In Act One when Lady Macbeth starts insulting Macbeth to manipulate him so he will be more likely to kill the King, she insults Macbeth's manhood. She accuses him of being a coward:

Art thou afeard / To be the same in thine own act and valour / As thou art in desire? Wouldst thou have that / Which thou esteem'st the ornament of life, / And live a coward in thine own esteem...  (I.vii.39-43)

Basically she asking him if he isn't ambitious enough to go after what he wants: he wants to be the king ("the ornament of life" or the crown), but is he really a coward?

Then she gets the reaction she wants.
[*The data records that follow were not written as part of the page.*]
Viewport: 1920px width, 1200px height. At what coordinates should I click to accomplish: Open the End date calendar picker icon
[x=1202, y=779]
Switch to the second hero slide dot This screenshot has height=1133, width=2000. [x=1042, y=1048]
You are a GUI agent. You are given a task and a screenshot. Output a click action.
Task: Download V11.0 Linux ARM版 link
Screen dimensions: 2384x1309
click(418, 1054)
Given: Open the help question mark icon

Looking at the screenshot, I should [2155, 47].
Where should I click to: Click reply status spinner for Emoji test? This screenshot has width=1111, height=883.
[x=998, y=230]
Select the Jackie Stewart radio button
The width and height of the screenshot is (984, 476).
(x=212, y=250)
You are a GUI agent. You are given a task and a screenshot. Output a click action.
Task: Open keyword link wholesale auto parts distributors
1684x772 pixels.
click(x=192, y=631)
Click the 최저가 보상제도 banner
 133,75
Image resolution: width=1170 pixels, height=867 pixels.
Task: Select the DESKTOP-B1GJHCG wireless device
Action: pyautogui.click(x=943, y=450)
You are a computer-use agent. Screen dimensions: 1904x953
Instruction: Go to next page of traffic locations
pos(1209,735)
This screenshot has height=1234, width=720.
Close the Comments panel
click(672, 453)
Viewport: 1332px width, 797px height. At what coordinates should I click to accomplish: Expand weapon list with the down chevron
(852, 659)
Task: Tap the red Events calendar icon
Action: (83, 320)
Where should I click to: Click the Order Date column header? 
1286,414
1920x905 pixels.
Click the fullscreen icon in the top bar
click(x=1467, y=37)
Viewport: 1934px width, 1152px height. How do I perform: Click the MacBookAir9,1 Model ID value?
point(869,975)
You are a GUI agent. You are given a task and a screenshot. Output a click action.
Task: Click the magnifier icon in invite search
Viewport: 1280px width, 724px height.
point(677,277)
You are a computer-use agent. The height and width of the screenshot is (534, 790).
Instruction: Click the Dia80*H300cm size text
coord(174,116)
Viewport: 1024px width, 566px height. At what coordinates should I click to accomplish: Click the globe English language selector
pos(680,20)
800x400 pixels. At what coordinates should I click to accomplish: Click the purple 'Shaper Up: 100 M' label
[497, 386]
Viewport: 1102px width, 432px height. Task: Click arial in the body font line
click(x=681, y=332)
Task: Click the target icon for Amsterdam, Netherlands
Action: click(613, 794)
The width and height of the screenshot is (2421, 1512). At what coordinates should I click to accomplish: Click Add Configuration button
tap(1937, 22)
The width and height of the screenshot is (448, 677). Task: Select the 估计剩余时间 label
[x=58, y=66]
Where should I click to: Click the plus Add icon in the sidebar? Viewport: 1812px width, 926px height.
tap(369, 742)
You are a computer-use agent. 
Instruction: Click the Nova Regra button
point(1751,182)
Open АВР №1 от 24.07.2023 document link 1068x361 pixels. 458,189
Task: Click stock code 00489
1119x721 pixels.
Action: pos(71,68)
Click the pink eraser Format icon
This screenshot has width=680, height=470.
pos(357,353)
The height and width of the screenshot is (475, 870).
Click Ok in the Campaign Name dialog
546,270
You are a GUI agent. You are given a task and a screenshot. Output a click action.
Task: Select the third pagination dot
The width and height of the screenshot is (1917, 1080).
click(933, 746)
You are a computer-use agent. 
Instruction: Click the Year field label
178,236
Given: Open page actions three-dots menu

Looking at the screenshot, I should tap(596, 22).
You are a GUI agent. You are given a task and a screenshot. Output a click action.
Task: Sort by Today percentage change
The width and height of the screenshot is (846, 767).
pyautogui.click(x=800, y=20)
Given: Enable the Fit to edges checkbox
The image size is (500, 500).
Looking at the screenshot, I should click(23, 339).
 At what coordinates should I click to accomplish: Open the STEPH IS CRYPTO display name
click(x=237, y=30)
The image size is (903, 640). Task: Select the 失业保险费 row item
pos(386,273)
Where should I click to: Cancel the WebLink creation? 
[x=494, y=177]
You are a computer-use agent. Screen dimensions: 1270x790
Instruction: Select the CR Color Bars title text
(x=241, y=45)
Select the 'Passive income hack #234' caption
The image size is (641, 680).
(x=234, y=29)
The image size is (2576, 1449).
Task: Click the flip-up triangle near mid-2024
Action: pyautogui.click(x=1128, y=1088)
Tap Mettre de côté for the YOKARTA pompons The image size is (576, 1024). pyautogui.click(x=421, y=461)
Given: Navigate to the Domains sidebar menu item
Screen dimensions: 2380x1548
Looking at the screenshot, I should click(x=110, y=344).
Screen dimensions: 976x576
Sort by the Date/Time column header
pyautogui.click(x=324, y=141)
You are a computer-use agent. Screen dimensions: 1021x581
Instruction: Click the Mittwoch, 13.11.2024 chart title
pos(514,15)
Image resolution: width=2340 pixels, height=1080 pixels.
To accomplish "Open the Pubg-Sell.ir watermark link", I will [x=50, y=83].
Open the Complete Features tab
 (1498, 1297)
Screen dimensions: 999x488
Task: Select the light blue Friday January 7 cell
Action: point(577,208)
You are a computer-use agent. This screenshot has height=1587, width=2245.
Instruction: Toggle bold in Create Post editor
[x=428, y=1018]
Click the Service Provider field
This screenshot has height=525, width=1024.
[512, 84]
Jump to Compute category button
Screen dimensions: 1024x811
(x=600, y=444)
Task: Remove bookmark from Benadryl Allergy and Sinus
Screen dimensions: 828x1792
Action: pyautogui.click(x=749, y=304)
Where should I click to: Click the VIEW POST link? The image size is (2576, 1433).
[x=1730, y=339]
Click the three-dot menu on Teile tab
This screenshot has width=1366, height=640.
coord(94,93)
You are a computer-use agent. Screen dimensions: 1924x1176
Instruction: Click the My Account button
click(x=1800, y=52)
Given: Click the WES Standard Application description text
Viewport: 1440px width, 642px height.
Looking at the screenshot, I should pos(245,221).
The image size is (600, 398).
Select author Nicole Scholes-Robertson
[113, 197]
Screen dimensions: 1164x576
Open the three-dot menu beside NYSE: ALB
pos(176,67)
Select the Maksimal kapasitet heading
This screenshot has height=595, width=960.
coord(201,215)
Macbeth's anger is apparent as he defends his bravery:

I dare do all that may become a man; / Who dares do more is none. (I.vii.46-47)

Here he says whatever it take to be a "real man," I have it; there is no one better at it than me.

This message is echoed again when Macbeth confronts the murders. Macbeth gathers the men, essentially at a second meeting. At the previous meeting, Macbeth lied to them and told them that Banquo was the one responsible for their lot in life: they have been unable to move forward and be more successful in providing for their families, etc., because of Banquo. He recaps this now to remind them. They remember his words. Then he asks them if they are going to allow Banquo to go free, unpunished. Will they be "holy" enough to forgive him after Macbeth has shown them that:

[Banquo's] heavy hand hath bowed you to the grave And beggared yours forever. (III.i.89-90)

One responds:

We are men, my liege. (III.i.90)

Here Macbeth also goes after their manhood:

Ay, in the catalogue ye go for men,
As hounds and greyhounds, mongrels, spaniels, curs,
Shoughs, waterrugs, and demi-wolves are clept
All by the name of dogs. The valued file
Distinguishes the swift, the slow, the subtle,
The housekeeper, the hunter, every one
According to the gift which bounteous nature
Hath in him closed, whereby he does receive
Particular addition, from the bill
That writes them all alike; and so of men.
Now if you have a station in the file,
Not i’ the worst rank of manhood, say it... (III.i.91-102)

Macbeth responds to the murderer's response of "we are men," with an extended metaphor that compares men to dogs. He is inferring that they may say they are men, but are they real men or mongrels? He says that like dogs, there are purebreds and there are mutts, though each is called a dog. A dog of value has a natural gift: one might be swift, while another dog might be a hunter. However the dog's gift raises him above the mutt. So Macbeth tells the men if they are not the lowest form of men (like mutts), he has something for them to do—to prove it.

He also promises that when they carry out his business, he will be indebted to them. They both agree.

This method of appealing to a man's sense of power and prowess is something Lady Macbeth does to Macbeth. It is also effective when Macbeth convinces the murderers to fall in with his plan, if they be men; and whereas life has beaten them down with ill-fortune, it has not taken away their sense of manliness; if anything, it has sharpened it by the way life has taken so much control away from them in terms of living a decent life and caring for their families.